------ 抜粋

プレイバック獅子の時代・(37)死闘田原坂
明治10(1877)年2月15日、
西郷隆盛率いる薩摩士族1万数千は
鹿児島を発ち、熊本へ向かいました。
九州より電信──と
西郷発つの知らせが京都御所の大久保利通の元に届いたのは
それから間もなくのこと。
西郷隆盛 vs 大久保利通、という図式です。
同じ薩摩に育ち、幕末維新の激動を相携えて
切り抜け切り開いてきた二人の男が
天下を分けての戦をするわけです。
西郷軍の最初の標的は、熊本城に籠る政府軍です。
熊本城はたちまち落ちるに見えましたが、
10日攻めてもびくともしませんでした。
3月に入ると、北九州や本州からの政府軍が次々に熊本に迫り
西郷軍はそれを阻止すべく田原坂で陣を構えます。
そして、西南戦争最大の激戦となっていくわけです──。
3月4日、政府軍は田原坂での攻撃を開始。
それに対して西郷軍は高見から雨霰の弾丸で迎え撃ち
1週間が経過しても激戦は止みません。
そんな中、警視隊の制服に身を包んだ弥太郎が
大砲を避けながら握り飯をやっとの思いで陣地に届けます。
無論、弥太郎は新人の下っ端なので
鉄砲隊に「どんどん持ってこい!」と適当にあしらわれますが(^ ^;;)
握り飯の入った箱がたくさん置いてあるところに戻ると
たくさんいる男たちの中で、ふたりだけ
その握り飯をほおばっている者がいました。
「えらくえばってるじゃねえか」
そう、その二人は平沼銑次と松本英吉でした。
銑次と英吉は政府軍の雑役として熊本に派遣され
酷使されていました。
負傷兵や死体の運搬、食料や弾薬の輸送を
ポリスの監視下で続けていたわけです。
弥太郎は、そのままでいれば戦の前線に出ずに済むものを
出世したいがためにわざわざ志願して
危険なこともこなしているわけです。
銑次が「弾に当たったらなじょする」と説きますが
弾には当たらねえ、と笑う弥太郎です。
ばかたれ! と怒鳴る銑次に、弥太郎はすっくと立ち上がります。
「おらのことはおらで決めるだ。手柄立てて出世するだ」
その弥太郎が所属する警視隊に
内務省の意向を反映させる人物として
苅谷嘉顕がいました。
薩摩武士の斬り込み隊にほとほと手を焼いた警視隊警部は、
警視隊の中にも斬り込み隊を作ろうと提案しています。

------------
------ データ一覧

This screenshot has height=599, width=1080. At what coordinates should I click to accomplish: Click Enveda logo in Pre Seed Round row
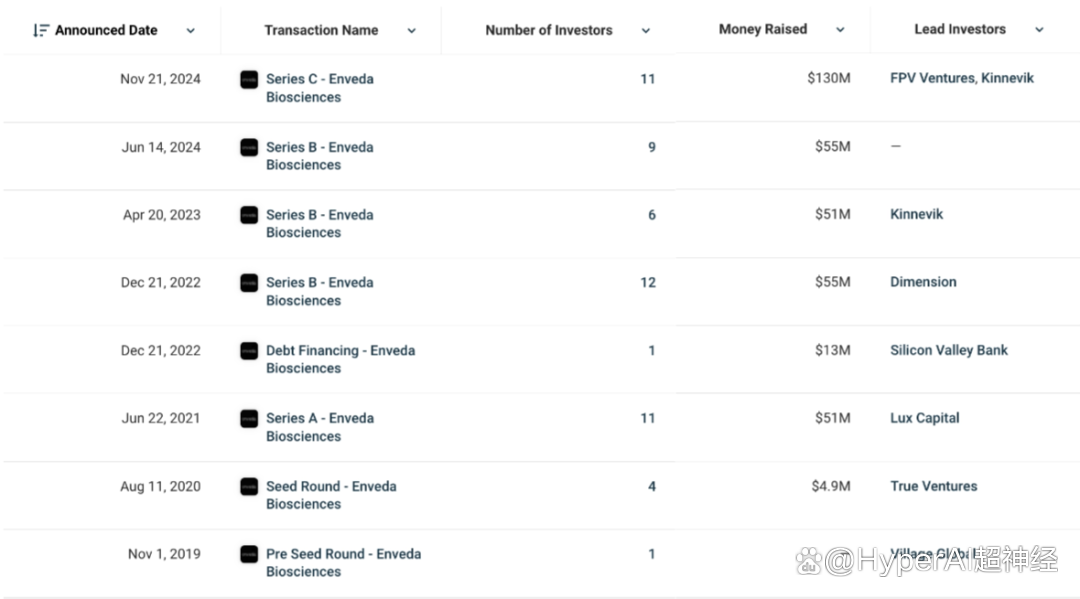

------------

課題
抜粋によると、政府軍が田原坂での攻撃を開始したのは何月何日か。

解答
3月4日。